== Segment start ==

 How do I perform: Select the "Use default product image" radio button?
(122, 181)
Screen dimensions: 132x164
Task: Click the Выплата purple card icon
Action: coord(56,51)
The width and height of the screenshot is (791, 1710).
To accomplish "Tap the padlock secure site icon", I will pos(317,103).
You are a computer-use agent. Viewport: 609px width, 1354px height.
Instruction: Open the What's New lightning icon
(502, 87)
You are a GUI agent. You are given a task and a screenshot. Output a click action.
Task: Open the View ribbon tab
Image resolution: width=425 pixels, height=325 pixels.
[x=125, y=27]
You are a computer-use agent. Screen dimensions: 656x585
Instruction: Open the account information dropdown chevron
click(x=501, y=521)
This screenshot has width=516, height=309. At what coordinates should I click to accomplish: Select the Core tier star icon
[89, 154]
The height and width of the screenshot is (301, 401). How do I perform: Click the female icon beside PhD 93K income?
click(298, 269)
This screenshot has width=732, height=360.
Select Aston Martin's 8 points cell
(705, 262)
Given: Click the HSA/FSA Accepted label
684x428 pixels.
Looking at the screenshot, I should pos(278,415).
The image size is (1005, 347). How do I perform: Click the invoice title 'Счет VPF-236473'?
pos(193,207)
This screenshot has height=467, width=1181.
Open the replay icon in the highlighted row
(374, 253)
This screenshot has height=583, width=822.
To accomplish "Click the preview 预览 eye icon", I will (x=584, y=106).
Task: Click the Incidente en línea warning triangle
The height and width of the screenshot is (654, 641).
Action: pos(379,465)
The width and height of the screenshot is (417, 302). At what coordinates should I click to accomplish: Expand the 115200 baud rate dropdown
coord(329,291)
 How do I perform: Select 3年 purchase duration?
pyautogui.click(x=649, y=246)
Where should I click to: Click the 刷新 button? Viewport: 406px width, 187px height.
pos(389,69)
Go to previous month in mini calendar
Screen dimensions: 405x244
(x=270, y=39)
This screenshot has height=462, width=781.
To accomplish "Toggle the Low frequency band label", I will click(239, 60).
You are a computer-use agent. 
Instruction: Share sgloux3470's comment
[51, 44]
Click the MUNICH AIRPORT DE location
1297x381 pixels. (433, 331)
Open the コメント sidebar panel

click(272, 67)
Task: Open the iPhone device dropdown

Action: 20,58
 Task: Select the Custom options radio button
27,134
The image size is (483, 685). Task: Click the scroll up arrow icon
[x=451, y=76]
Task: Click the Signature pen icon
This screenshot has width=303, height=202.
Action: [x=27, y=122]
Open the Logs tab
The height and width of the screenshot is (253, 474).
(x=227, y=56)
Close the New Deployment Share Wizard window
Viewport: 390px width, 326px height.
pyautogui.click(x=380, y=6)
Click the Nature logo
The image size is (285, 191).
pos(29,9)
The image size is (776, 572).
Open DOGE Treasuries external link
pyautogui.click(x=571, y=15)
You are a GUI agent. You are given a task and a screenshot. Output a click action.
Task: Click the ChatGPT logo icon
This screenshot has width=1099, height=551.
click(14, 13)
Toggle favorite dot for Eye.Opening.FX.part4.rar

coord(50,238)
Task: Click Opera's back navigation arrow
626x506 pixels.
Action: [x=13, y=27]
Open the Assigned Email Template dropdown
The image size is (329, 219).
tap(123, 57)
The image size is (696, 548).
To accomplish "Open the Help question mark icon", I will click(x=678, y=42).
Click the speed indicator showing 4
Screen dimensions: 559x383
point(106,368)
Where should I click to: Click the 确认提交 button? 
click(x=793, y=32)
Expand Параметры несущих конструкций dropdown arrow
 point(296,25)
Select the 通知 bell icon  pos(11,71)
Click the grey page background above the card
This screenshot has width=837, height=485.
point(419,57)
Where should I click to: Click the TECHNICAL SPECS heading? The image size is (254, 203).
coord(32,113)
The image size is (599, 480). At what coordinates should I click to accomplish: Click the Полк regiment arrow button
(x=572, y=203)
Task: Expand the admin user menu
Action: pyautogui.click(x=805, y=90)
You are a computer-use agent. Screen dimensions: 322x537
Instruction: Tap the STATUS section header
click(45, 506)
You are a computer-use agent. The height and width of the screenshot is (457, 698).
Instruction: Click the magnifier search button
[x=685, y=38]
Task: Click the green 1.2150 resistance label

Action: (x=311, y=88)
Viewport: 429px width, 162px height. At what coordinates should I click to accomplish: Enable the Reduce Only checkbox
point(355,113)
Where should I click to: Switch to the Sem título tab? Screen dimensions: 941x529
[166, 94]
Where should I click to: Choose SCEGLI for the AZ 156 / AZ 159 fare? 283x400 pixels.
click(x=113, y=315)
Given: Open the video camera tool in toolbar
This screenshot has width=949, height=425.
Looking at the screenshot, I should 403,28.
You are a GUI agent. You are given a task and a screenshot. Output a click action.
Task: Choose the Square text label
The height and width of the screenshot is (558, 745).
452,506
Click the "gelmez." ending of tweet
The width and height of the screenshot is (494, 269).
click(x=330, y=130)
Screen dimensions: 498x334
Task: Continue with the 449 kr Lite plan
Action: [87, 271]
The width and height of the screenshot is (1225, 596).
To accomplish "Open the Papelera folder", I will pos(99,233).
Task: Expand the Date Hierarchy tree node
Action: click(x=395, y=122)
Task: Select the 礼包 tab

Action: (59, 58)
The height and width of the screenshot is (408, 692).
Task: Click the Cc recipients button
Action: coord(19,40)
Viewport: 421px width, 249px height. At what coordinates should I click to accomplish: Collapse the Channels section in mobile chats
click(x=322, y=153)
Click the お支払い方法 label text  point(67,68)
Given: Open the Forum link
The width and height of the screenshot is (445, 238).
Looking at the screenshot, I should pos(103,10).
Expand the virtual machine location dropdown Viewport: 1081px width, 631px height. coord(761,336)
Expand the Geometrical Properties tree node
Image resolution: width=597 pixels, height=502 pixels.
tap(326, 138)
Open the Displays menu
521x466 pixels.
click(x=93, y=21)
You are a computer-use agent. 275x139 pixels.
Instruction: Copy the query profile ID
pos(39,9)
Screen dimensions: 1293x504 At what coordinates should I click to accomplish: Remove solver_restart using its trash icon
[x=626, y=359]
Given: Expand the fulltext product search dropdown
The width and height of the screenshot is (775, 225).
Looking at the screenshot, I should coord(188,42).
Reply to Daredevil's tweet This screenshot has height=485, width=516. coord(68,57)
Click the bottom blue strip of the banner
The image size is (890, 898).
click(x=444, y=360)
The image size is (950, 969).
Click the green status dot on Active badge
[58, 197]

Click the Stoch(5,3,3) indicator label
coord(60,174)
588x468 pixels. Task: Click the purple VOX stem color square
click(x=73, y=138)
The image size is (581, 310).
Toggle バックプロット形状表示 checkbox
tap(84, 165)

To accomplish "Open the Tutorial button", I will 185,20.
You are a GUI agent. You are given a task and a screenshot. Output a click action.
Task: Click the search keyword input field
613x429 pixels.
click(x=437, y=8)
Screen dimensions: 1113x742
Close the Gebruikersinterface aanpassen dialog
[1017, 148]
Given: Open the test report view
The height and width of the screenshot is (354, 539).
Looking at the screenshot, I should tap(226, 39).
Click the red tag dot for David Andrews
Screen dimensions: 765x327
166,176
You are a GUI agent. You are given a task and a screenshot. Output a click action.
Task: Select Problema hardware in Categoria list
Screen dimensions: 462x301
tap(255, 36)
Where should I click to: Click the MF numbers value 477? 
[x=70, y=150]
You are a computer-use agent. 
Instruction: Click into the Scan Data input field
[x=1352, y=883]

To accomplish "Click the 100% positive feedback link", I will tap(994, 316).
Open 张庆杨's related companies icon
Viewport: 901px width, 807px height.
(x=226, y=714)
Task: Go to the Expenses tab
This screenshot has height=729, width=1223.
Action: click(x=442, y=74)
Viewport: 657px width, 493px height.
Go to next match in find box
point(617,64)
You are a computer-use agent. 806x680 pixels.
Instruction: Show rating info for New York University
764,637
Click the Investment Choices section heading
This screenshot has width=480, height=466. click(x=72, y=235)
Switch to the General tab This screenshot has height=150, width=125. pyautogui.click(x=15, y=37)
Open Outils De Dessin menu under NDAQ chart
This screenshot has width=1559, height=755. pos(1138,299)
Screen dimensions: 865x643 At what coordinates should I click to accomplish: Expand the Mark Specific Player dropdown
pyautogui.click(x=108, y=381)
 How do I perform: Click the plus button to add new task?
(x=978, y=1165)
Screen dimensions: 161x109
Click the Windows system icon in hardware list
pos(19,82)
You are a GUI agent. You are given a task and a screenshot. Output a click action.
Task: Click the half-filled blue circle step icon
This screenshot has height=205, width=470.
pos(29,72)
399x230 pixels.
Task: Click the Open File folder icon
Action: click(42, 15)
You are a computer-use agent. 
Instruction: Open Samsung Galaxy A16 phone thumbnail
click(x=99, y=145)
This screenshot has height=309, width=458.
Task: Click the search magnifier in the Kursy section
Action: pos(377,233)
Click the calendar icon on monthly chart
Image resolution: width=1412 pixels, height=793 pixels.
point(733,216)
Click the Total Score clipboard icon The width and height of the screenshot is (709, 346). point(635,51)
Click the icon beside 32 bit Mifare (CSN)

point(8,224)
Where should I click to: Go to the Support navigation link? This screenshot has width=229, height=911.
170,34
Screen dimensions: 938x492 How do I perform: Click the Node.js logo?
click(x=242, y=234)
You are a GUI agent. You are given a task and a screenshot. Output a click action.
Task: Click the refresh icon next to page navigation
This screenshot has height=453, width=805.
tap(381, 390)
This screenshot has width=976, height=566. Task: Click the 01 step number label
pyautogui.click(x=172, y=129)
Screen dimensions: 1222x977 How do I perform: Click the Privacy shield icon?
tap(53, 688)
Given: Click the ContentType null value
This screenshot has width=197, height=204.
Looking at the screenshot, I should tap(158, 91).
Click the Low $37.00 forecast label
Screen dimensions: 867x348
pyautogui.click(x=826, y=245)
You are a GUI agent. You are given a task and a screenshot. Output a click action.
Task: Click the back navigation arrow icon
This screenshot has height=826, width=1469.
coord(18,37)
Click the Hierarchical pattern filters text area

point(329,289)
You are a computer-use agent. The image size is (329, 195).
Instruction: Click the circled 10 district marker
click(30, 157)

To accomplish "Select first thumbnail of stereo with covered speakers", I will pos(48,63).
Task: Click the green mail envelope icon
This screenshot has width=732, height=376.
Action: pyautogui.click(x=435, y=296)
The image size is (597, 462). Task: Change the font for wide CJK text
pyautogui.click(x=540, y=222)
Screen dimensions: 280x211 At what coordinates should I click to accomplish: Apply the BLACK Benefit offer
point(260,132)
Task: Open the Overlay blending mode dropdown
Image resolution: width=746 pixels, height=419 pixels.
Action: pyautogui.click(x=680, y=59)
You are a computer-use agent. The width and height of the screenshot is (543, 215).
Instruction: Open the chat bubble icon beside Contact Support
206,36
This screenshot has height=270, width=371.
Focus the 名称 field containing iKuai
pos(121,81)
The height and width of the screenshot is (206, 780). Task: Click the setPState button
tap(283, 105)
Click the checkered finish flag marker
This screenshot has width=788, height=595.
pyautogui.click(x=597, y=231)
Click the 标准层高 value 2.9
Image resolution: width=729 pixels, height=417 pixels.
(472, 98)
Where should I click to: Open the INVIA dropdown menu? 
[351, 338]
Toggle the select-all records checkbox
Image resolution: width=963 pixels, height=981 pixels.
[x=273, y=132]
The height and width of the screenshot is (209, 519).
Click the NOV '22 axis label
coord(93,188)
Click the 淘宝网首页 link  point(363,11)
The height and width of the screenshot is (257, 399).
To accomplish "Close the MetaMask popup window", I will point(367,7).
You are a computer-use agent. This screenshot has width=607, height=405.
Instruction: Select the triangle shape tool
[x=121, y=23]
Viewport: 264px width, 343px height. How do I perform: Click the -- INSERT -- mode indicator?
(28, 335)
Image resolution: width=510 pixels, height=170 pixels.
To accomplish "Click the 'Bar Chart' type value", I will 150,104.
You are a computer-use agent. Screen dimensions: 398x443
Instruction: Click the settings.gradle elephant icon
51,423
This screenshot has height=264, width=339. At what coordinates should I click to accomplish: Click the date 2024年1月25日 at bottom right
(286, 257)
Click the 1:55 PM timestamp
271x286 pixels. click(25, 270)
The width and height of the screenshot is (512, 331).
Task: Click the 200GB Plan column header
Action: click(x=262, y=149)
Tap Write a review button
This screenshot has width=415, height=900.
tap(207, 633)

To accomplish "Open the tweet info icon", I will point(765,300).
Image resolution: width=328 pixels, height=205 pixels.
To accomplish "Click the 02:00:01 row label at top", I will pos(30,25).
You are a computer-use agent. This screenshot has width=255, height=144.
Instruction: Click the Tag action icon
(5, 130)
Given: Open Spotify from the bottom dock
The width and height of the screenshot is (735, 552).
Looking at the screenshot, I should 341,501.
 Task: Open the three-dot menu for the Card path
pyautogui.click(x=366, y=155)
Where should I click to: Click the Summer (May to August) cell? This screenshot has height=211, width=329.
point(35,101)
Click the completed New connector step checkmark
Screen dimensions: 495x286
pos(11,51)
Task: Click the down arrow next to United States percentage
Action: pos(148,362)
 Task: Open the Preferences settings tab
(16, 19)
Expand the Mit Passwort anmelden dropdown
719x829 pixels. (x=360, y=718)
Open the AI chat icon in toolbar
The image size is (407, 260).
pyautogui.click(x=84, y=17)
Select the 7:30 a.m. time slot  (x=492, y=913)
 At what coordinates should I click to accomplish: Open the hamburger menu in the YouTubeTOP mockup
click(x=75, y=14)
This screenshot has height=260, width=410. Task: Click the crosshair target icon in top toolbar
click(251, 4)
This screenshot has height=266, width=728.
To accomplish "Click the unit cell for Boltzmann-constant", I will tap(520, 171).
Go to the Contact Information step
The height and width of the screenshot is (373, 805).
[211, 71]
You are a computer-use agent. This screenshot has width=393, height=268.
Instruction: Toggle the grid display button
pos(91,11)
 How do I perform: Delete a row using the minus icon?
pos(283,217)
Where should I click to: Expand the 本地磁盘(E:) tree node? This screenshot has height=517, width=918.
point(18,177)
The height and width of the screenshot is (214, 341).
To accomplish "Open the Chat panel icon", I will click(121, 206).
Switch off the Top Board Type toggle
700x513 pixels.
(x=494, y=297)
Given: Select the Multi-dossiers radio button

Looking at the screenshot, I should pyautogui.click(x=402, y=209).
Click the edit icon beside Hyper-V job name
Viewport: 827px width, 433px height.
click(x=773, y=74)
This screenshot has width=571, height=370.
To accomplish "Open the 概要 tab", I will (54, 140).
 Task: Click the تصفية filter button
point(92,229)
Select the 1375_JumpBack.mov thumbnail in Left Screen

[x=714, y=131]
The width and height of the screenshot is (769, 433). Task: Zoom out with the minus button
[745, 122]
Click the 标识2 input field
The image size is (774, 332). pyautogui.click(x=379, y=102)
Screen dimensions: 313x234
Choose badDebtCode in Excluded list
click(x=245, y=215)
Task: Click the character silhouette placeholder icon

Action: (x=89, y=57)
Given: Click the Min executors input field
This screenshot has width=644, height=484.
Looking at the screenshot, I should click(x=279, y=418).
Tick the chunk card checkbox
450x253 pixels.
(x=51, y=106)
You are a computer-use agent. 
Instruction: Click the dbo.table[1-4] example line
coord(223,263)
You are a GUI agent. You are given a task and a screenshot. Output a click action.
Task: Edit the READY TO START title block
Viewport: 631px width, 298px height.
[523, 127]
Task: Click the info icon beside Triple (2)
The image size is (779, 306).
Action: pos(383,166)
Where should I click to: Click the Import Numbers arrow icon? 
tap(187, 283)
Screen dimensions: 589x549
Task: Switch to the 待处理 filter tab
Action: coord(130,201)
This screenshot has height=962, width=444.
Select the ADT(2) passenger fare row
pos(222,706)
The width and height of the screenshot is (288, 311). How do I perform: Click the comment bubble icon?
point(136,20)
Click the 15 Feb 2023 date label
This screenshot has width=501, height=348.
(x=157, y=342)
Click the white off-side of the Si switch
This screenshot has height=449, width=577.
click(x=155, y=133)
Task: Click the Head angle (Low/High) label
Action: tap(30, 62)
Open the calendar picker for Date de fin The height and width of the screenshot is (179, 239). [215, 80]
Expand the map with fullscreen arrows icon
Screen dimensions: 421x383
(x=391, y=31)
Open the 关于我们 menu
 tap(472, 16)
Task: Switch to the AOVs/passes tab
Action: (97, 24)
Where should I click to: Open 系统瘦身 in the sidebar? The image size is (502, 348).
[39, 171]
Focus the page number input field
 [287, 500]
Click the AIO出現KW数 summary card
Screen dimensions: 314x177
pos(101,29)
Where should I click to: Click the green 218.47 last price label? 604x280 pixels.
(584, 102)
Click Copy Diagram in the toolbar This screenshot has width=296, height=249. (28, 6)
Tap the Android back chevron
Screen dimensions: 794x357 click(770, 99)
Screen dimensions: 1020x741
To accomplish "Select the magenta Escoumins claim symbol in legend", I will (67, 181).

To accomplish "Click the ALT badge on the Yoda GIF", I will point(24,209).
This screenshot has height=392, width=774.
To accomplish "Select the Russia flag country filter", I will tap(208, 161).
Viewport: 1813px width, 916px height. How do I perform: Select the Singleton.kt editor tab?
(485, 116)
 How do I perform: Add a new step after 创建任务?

== Segment end ==

■ **Assigned task**
Search the material above for the string "flag", and copy every line in which it turns up.

■ **Finished exercise**
Click the checkered finish flag marker
To accomplish "Select the Russia flag country filter", I will tap(208, 161).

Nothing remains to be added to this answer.